先週観た芝居なのだが、なかなか面白かった。
「爪が黒い」by 劇団あかしや
場所=明石スタジオ
低俗をいさぎよく具現しようという試みか企みか、
初めはワザとらしい放送禁止用語が鼻についた。
全編自虐モードのラブストーリー。
割とありがちなのだが。
でも、ハチャメチャであってもメチャクチャじゃない。
ここが大事。
法治国家において認められる自由と同様、
芝居にも許容範囲がある。
何をしてもいいわけじゃない。
しかし……。
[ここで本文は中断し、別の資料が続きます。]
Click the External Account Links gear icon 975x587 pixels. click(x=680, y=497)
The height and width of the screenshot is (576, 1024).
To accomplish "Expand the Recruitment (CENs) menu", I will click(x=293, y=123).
さらに突き抜けていくには覚悟が必要になる。
一線を越えてしまえば、賛否両論どころか非難ゴーゴーに
さらされる可能性が高い。
だが、それまでの常識を超えた上に一握りの勝ち組がいる事も
忘れてはならない。
この劇団には、トライする資質はあると感じた。
緻密な綱渡りのごときバランス感覚が必要だ。
どんな芝居だったのかというと。伝えたい「思い」を
そのまま表現している。
無形を有形にすることができている。
この「思い」を分析・分類し、腑に落ちるテーマや
メッセージに染めることは容易い。
だが、あえて「思い」を「思い」のままに紡ぎ出す
感性とノリこそ固有の財産であり武器となる。
発熱する力を久しぶりに観ました。